◆ **YOUR GOAL**: Write out the records again, exactly. Nothing may be dropped.

◆ **PROVIDED ENTRIES**:
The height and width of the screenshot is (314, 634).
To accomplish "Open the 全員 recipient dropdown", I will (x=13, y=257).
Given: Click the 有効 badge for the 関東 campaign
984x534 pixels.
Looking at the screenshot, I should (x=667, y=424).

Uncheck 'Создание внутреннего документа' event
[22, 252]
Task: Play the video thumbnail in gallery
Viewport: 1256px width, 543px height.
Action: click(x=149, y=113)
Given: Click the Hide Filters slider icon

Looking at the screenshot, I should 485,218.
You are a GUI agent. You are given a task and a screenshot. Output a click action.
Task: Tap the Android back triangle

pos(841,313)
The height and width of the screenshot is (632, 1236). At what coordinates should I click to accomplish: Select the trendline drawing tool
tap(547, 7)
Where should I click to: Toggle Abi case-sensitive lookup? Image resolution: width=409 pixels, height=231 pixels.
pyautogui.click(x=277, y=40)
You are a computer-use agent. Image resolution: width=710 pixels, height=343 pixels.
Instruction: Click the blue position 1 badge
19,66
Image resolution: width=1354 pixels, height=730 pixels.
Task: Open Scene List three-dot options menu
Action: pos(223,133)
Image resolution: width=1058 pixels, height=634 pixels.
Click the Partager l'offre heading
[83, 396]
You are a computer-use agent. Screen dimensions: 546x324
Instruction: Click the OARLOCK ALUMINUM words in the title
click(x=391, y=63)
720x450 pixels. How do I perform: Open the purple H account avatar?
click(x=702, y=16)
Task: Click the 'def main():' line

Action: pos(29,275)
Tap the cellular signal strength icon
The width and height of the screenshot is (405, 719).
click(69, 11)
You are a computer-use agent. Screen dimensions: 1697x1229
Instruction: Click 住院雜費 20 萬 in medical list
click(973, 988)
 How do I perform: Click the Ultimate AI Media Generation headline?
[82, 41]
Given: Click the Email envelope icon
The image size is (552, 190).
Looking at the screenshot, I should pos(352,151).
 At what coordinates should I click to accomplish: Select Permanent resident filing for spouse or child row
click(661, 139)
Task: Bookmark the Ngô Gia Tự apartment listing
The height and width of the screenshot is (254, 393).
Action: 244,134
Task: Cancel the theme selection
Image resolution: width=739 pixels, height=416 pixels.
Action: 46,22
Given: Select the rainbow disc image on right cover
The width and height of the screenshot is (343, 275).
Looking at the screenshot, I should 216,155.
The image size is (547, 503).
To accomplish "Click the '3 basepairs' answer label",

◆ **EXERCISE RESPONSE**:
The height and width of the screenshot is (314, 634).
To accomplish "Open the 全員 recipient dropdown", I will (x=13, y=257).
Given: Click the 有効 badge for the 関東 campaign
984x534 pixels.
Looking at the screenshot, I should (x=667, y=424).

Uncheck 'Создание внутреннего документа' event
[22, 252]
Task: Play the video thumbnail in gallery
Viewport: 1256px width, 543px height.
Action: click(x=149, y=113)
Given: Click the Hide Filters slider icon

Looking at the screenshot, I should 485,218.
You are a GUI agent. You are given a task and a screenshot. Output a click action.
Task: Tap the Android back triangle

pos(841,313)
The height and width of the screenshot is (632, 1236). At what coordinates should I click to accomplish: Select the trendline drawing tool
tap(547, 7)
Where should I click to: Toggle Abi case-sensitive lookup? Image resolution: width=409 pixels, height=231 pixels.
pyautogui.click(x=277, y=40)
You are a computer-use agent. Image resolution: width=710 pixels, height=343 pixels.
Instruction: Click the blue position 1 badge
19,66
Image resolution: width=1354 pixels, height=730 pixels.
Task: Open Scene List three-dot options menu
Action: pos(223,133)
Image resolution: width=1058 pixels, height=634 pixels.
Click the Partager l'offre heading
[83, 396]
You are a computer-use agent. Screen dimensions: 546x324
Instruction: Click the OARLOCK ALUMINUM words in the title
click(x=391, y=63)
720x450 pixels. How do I perform: Open the purple H account avatar?
click(x=702, y=16)
Task: Click the 'def main():' line

Action: pos(29,275)
Tap the cellular signal strength icon
The width and height of the screenshot is (405, 719).
click(69, 11)
You are a computer-use agent. Screen dimensions: 1697x1229
Instruction: Click 住院雜費 20 萬 in medical list
click(973, 988)
 How do I perform: Click the Ultimate AI Media Generation headline?
[82, 41]
Given: Click the Email envelope icon
The image size is (552, 190).
Looking at the screenshot, I should pos(352,151).
 At what coordinates should I click to accomplish: Select Permanent resident filing for spouse or child row
click(661, 139)
Task: Bookmark the Ngô Gia Tự apartment listing
The height and width of the screenshot is (254, 393).
Action: 244,134
Task: Cancel the theme selection
Image resolution: width=739 pixels, height=416 pixels.
Action: 46,22
Given: Select the rainbow disc image on right cover
The width and height of the screenshot is (343, 275).
Looking at the screenshot, I should 216,155.
The image size is (547, 503).
To accomplish "Click the '3 basepairs' answer label",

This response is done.